From a forearm plank position with your core engaged for support, slightly spread your legs and open one hip to align the roller on a slight diagonal along your adductors (inner thigh). Roll along the entire length of your adductors from the groins to just before the knee.


Take a forearm plank position with your quadriceps (thighs) resting evenly on the roller. Engage core muscles and walk your forearms forward and back for support as you roll from just below your hips to just above your knees.
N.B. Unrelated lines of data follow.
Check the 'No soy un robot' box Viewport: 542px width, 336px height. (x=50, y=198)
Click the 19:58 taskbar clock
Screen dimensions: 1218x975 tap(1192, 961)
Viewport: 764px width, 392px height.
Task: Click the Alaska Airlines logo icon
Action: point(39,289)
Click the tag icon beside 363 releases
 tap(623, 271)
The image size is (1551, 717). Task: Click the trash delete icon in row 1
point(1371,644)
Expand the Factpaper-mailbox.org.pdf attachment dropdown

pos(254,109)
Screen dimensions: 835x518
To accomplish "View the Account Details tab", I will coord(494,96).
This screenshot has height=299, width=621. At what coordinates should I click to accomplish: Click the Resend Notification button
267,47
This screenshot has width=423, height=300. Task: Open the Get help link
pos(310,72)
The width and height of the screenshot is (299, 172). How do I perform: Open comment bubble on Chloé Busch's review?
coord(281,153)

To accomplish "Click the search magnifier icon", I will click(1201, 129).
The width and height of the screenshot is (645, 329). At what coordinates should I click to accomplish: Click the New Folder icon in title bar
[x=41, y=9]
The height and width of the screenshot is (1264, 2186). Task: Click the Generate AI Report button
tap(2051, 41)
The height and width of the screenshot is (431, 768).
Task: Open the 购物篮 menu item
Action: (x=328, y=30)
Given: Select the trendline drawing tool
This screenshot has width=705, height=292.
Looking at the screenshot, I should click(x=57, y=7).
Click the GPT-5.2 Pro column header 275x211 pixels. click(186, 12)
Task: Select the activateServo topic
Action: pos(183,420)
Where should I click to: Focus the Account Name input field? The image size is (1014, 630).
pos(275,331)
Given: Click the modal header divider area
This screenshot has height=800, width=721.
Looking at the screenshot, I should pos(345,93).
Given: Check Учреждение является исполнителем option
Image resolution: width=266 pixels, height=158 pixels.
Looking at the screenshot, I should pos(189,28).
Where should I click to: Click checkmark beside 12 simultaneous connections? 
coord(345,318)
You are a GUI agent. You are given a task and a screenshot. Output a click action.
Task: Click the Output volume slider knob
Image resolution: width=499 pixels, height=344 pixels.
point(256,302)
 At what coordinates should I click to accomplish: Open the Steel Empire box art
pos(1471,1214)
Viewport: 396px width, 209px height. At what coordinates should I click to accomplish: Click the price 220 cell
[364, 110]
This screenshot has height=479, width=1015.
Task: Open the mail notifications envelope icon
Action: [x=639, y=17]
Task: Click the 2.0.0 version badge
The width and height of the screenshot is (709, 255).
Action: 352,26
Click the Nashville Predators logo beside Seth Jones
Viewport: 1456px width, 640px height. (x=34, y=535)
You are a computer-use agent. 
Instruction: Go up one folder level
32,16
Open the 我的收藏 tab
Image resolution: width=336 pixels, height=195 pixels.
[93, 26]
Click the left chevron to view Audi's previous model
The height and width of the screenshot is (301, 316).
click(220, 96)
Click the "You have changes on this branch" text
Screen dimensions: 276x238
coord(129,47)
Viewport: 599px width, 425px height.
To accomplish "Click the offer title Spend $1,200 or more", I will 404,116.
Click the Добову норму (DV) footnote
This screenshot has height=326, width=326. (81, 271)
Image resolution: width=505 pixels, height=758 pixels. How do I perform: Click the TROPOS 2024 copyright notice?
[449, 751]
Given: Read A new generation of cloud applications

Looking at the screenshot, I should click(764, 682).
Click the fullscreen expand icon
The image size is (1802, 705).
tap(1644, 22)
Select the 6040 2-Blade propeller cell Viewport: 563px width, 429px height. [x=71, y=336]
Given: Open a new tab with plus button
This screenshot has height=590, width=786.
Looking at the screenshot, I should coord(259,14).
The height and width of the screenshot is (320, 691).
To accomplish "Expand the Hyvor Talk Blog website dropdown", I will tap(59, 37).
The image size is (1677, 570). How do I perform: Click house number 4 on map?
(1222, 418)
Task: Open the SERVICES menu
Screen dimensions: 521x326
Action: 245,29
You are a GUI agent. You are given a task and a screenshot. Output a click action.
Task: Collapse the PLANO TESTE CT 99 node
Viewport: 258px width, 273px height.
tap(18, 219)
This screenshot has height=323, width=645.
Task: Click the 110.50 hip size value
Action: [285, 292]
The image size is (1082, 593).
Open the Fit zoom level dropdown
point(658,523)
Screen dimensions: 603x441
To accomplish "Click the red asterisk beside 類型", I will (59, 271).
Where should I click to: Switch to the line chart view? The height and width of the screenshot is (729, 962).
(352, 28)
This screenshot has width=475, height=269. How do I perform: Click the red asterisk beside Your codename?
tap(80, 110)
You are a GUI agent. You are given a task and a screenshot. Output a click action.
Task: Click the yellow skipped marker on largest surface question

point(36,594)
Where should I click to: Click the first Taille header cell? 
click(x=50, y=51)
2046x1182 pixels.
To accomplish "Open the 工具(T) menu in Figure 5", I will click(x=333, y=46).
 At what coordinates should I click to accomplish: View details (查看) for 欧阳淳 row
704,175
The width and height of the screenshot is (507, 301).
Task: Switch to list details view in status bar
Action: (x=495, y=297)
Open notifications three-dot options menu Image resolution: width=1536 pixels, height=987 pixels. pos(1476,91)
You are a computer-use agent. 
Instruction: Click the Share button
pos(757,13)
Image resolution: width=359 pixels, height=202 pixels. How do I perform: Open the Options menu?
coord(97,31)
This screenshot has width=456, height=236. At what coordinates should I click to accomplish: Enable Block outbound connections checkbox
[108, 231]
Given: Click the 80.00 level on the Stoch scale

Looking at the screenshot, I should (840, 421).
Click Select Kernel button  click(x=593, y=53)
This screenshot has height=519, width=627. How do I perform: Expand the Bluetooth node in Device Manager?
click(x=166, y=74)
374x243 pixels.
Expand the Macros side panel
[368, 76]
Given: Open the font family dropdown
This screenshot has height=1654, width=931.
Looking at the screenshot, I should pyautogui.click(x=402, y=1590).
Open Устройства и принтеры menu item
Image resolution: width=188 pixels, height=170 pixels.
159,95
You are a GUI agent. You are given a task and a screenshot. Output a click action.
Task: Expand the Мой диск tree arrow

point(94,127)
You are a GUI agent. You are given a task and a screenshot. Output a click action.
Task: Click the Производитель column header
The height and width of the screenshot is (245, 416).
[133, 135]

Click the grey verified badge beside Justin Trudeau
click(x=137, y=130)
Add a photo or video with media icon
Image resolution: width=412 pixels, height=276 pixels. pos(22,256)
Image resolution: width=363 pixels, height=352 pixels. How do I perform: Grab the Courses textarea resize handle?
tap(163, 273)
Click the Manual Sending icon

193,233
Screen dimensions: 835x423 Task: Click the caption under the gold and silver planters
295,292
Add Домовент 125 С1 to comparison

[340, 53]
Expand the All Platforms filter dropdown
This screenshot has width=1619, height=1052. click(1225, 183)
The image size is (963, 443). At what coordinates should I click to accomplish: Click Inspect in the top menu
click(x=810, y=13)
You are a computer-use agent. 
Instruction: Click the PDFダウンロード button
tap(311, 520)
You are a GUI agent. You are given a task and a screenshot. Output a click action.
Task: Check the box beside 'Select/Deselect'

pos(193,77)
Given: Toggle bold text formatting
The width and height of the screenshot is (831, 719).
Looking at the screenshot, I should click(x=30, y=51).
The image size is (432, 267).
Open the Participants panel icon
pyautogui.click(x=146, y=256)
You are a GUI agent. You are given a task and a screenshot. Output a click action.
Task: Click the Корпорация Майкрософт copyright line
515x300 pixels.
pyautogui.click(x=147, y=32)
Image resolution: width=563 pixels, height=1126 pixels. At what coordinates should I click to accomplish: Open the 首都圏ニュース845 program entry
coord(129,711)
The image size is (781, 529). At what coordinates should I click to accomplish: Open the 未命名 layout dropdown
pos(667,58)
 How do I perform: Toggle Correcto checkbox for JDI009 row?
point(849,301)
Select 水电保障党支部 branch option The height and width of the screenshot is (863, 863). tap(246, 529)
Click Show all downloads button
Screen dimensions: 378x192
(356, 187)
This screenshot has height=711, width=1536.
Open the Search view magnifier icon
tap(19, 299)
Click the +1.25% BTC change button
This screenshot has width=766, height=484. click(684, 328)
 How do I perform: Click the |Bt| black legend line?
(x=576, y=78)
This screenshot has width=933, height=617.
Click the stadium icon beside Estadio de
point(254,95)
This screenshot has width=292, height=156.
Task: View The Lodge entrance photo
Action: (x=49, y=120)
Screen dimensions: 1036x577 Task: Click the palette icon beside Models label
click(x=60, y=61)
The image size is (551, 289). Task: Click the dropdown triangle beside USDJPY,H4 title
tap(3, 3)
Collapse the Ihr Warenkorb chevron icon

Important cautions when rolling your back: If you have any history of spinal injury, consult your doctor. Never roll your cervical spine/neck. If the roller presses uncomfortably against your spine, reposition your weight until you feel muscular support.

Upper/mid-back: Lie on the roller with it positioned across your upper back. Keep both knees bent with your feet down and core engaged for support. Maintain a neutral neck position with your hands placed gently behind your head. Roll slowly from your upper back to the base of your ribcage. To increase intensity, cross your arms in front.

Lower back: From the same position, roll from just above your hips to just below your ribs.

Rollers come in a variety of sizes, surfaces and densities. In the photos, I’ve included samples from, and but you can also find basic foam rollers at most sporting goods retailers.

When selecting a foam roller, keep in mind your pressure tolerance for deep-tissue massage. A harder and/or bumpier roller will increase sensation. Make no mistake, foam rolling may be quick and easy, but it isn’t always comfortable, especially at first. But just like a massage, it hurts so good!